Neglecting all the years of heavy criticism, Edward Heerema has been refusing to change the name of the notorious Pieter Schelte up till now. The construction of the vessel which has a length of 382 meters and is 124 meter wide began in 2007 and cost a total of €2.4 billion.
When the ship arrived at the port of Rotterdam for its final assembly in the Alexiahaven it was met by a strong wave of public protests. An even more intense public uproar began after Shell made an announcement that it was awarding the Brent Delta platform decommissioning contract to the Allseas’ vessel.
Image: Arjan Elmendorp
The ship was named after company owner Edward Heerema’s father who during World War II was a Waffen SS officer and after the war ended was sentenced to three years in prison, out of which he served a little less than half.

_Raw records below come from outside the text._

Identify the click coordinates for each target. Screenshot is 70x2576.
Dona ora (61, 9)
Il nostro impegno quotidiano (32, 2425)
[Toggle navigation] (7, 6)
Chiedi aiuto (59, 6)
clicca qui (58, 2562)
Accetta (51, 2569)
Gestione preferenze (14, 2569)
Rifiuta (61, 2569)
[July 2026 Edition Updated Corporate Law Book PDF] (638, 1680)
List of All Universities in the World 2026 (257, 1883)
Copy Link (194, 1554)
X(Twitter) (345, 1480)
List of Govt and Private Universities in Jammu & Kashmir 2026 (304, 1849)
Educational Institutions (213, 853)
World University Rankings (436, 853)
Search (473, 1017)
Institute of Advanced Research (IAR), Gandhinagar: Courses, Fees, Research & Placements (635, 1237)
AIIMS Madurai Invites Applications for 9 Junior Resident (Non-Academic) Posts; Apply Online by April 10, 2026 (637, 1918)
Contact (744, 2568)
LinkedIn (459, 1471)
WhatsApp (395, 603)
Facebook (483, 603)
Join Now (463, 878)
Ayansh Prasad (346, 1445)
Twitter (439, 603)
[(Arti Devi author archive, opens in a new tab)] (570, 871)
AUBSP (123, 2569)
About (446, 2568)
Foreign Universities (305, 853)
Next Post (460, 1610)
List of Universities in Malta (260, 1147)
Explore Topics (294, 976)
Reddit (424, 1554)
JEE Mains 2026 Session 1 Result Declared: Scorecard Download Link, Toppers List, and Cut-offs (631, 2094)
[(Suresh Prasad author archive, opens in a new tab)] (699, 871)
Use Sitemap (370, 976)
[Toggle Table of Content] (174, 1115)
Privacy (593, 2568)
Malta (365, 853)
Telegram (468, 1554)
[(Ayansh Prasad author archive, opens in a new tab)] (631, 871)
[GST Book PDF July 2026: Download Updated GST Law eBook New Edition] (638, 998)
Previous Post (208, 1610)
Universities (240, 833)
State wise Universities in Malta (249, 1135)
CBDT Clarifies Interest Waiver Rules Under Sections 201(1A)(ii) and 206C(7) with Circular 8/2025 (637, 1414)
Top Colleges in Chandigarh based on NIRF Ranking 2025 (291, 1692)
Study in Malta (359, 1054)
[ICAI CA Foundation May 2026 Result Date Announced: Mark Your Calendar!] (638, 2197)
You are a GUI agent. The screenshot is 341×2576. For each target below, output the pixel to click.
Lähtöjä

Earlier during this week, Allseas made a statement that it doesn't intend to change the name of the ship after having the company’s owner Edward Heerema explain the reasons for naming the vessel in question after his father.
However, after having to deal with quite an amount of fierce criticism, the company has finally agreed to rename the largest vessel in the world.
“Resulting from the widespread reactions over these last couple of days, Edward Heerema, president of the Allseas Group, has declared that the name of the ship that is Pieter Schelte will be changed,” Allseas commented via a statement. “We have never intended to offend anyone.”